Une vulnérabilité critique activement exploitée dans BeyondTrust RS

Ces attaques, détectées par des chercheurs, ont compromis des appliances de support à distance de Bomgar dont beaucoup ont atteint leur fin de vie. Un problème pour l'application des correctifs.

Plusieurs sociétés de sécurité ont lancé des alertes après l’exploitation rapide d’une faille critique dans BeyondTrust RS un outil de support à distance. La CVE-2026-1731 affiche un niveau de sévérité de 9,9 sur l’échelle CVSS. Elle vise principalement les appliances Bomgar fournissant un accès distant sécurisé aux réseaux d’entreprises qui arrivent en fin de vie.

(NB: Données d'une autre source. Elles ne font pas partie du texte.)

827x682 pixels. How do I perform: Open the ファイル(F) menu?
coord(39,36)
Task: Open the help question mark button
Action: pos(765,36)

Les clients sont encouragés à passer soit à l’appliance virtuelle, soit aux offres SaaS de BeyondTrust, privileged remote access et remote support. Pour mémoire, Bomgar a racheté BeyondTrust en 2018 en prenant le nom de ce dernier.

Sur les détails de l’attaque, les chercheurs d’Artic Wolf ont expliqué que les cybercriminels se servaient de la faille pour déployer un autre outil de gestion et de surveillance à distance nommé SimpleHelp pour effectuer des déplacements latéraux dans le réseau. « Des binaires SimpleHelp renommés ont été créés via des processus Bomgar à l'aide du compte System », ont déclaré les chercheurs dans un rapport. Ils ajoutent « ces exécutables ont été enregistrés dans le répertoire racine ProgramData et exécutés à partir de là. Les noms des binaires incluent remote access.exe et d'autres. »

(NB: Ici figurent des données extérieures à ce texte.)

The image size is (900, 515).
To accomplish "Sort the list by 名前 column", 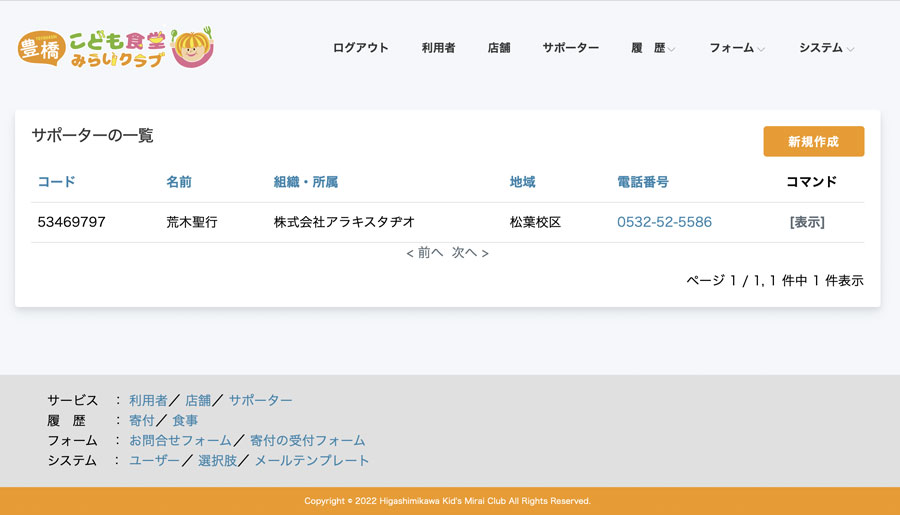I will (x=179, y=182).
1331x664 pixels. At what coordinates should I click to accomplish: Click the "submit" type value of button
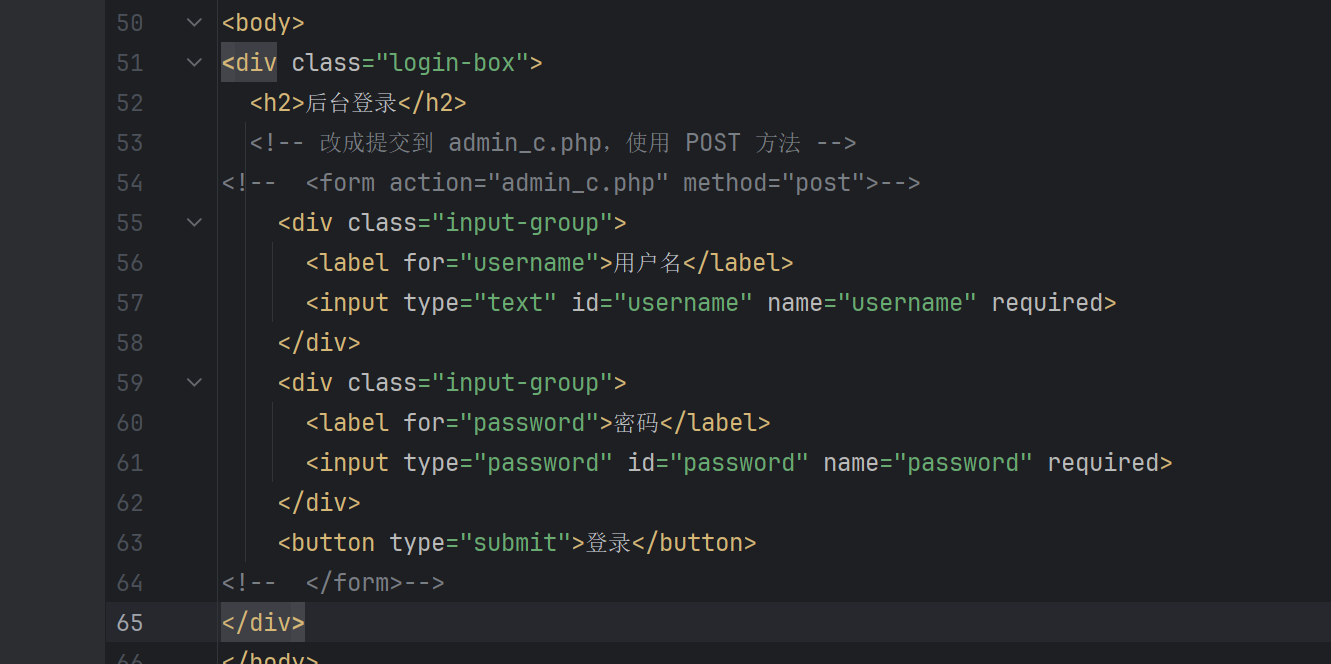[515, 543]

Des correctifs disponibles

Les attaquants ont également réussi à créer des comptes de domaine à l'aide de la commande net user, puis les ont ajoutés à des groupes d’administration comme « enterprise admins » ou « domain admins ». L'outil AdsiSearcher a été utilisé pour rechercher d'autres ordinateurs dans l'environnement Active Directory et PSexec a été utilisé pour installer SimpleHelp sur plusieurs appareils. Les chercheurs ont aussi observé des demandes de configuration de session Impacket SMBv2 dans les environnements affectés. Cette bibliothèque Python peut être utilisée pour décoder le trafic réseau et elle est souvent utilisée en conjonction avec des outils d’analyse de réseau.

La faille CVE-2026-1731 est une vulnérabilité critique d'injection de commande de pré-authentification qui affecte BeyondTrust Remote Support (RS) et Privileged Remote Access (PRA). L’entreprise a publié des correctifs pour plusieurs versions du logiciel concerné, mais les anciennes versions de RS doivent être mises à jour avant que le correctif puisse être appliqué, ce qui pourrait poser un problème pour les appliances qui ne sont plus pris en charge et ont atteint leur fin de vie. Une preuve de concept a été publiée sur GitHub, il n'est donc pas surprenant que des attaques aient suivi peu après. En tant que solution d'accès à distance, BeyondTrust RS est une cible intéressante, autant pour les pirates informatiques soutenus par des États que pour les groupes de ransomware. Le département du Trésor américain a vu certaines de ses stations de travail compromises après l’exploitation par des pirates des vulnérabilités dans les instances SaaS de BeyondTrust RS.